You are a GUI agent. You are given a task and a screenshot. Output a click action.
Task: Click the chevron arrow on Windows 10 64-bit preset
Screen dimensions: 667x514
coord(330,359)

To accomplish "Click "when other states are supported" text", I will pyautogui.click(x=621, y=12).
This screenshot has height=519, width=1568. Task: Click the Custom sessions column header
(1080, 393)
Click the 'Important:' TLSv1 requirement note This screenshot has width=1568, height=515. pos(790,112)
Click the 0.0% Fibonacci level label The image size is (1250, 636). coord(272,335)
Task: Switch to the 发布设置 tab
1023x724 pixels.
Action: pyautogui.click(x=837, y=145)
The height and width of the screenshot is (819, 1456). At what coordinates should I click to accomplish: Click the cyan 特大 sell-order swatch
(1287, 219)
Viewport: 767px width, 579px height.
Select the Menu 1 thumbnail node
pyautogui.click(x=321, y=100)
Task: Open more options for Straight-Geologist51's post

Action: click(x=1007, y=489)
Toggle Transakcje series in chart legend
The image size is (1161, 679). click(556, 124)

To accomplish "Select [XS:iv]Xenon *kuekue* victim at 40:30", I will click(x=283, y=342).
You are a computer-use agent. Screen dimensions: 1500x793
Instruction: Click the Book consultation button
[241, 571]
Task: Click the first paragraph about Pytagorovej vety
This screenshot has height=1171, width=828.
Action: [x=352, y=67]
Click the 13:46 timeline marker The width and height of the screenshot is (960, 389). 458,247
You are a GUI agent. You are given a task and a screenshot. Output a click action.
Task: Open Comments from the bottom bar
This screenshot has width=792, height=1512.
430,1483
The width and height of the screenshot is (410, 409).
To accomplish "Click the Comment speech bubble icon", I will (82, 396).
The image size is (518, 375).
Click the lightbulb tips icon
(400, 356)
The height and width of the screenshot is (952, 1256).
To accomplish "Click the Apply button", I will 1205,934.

════════

▶ Aim of the exercise:
Transcribe all of the data so that each line matches the source exactly.

▶ Answer to this task:
You are a GUI agent. You are given a task and a screenshot. Output a click action.
Task: Click the chevron arrow on Windows 10 64-bit preset
Screen dimensions: 667x514
coord(330,359)

To accomplish "Click "when other states are supported" text", I will pyautogui.click(x=621, y=12).
This screenshot has height=519, width=1568. Task: Click the Custom sessions column header
(1080, 393)
Click the 'Important:' TLSv1 requirement note This screenshot has width=1568, height=515. pos(790,112)
Click the 0.0% Fibonacci level label The image size is (1250, 636). coord(272,335)
Task: Switch to the 发布设置 tab
1023x724 pixels.
Action: pyautogui.click(x=837, y=145)
The height and width of the screenshot is (819, 1456). At what coordinates should I click to accomplish: Click the cyan 特大 sell-order swatch
(1287, 219)
Viewport: 767px width, 579px height.
Select the Menu 1 thumbnail node
pyautogui.click(x=321, y=100)
Task: Open more options for Straight-Geologist51's post

Action: click(x=1007, y=489)
Toggle Transakcje series in chart legend
The image size is (1161, 679). click(556, 124)

To accomplish "Select [XS:iv]Xenon *kuekue* victim at 40:30", I will click(x=283, y=342).
You are a computer-use agent. Screen dimensions: 1500x793
Instruction: Click the Book consultation button
[241, 571]
Task: Click the first paragraph about Pytagorovej vety
This screenshot has height=1171, width=828.
Action: [x=352, y=67]
Click the 13:46 timeline marker The width and height of the screenshot is (960, 389). 458,247
You are a GUI agent. You are given a task and a screenshot. Output a click action.
Task: Open Comments from the bottom bar
This screenshot has width=792, height=1512.
430,1483
The width and height of the screenshot is (410, 409).
To accomplish "Click the Comment speech bubble icon", I will (82, 396).
The image size is (518, 375).
Click the lightbulb tips icon
(400, 356)
The height and width of the screenshot is (952, 1256).
To accomplish "Click the Apply button", I will 1205,934.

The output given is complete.